20. De même, prenant en compte la situation en Turquie, à l’issue
du coup d’État militaire de 1980, l’Assemblée a décidé, en mai 1981,
de ne pas envisager de prolonger le mandat de la délégation turque (Directive
398), puis, en septembre 1983, que le parlement élu «ne pourra pas
être considéré comme représentant démocratiquement le peuple turc
et ne saurait constituer valablement une délégation pour participer
aux travaux de l’Assemblée parlementaire» (Résolution 803).
21. Ces deux décisions sont sans doute atypiques mais illustrent
la capacité de l'Assemblée à réagir à la violation par un État membre
de ses obligations statutaires et à sanctionner la délégation parlementaire
de l'État membre en question.
3 Conclusion
22. La commission du Règlement,
des immunités et des affaires institutionnelles considère que la proposition
incluse dans le projet de résolution présenté par la commission
de suivi de ne pas ratifier les pouvoirs de la délégation d’Azerbaïdjan
est une option conforme à l’article 10.1 du Règlement de l’Assemblée.

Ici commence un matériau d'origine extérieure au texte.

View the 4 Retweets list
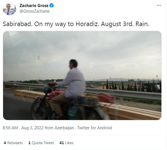The width and height of the screenshot is (167, 150). pyautogui.click(x=13, y=143)
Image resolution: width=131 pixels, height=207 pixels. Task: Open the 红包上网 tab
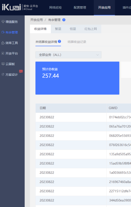coord(91,29)
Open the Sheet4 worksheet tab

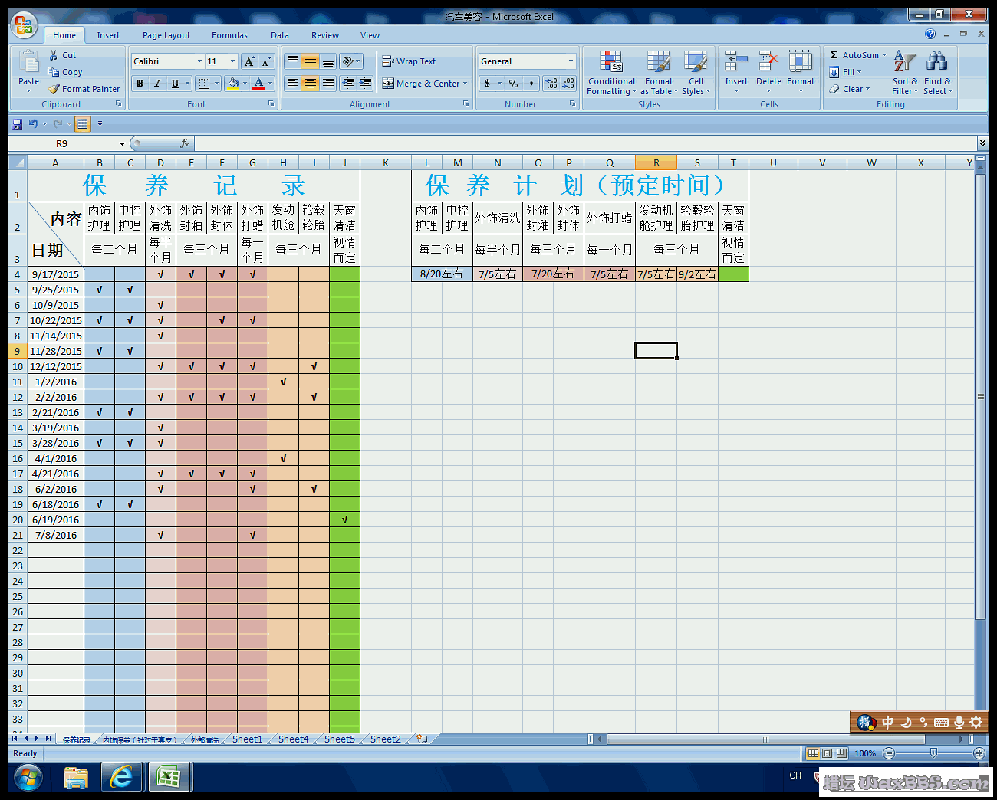click(293, 739)
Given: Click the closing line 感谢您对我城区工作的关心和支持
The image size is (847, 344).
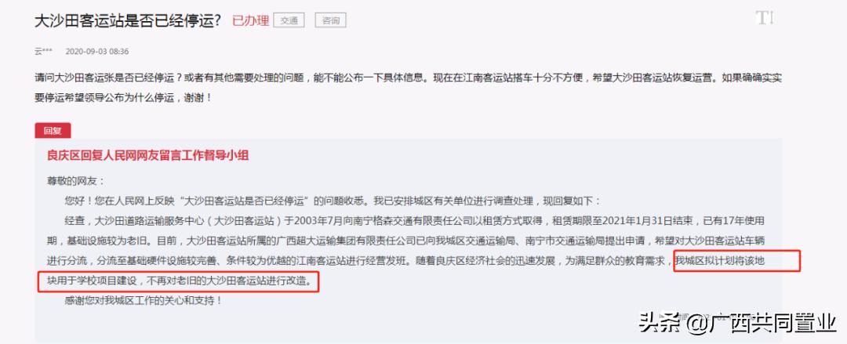Looking at the screenshot, I should click(144, 301).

23. Si la proposition de la commission de suivi est adoptée par
l'Assemblée, il n'y aura pas de délégation du Parlement azerbaïdjanais
pour l'ensemble de la session 2024. Il va sans dire que si des élections
législatives devaient avoir lieu au cours de l'année 2024, le Parlement
azerbaïdjanais nouvellement élu serait en mesure de soumettre les
pouvoirs d'une nouvelle délégation conformément au Règlement.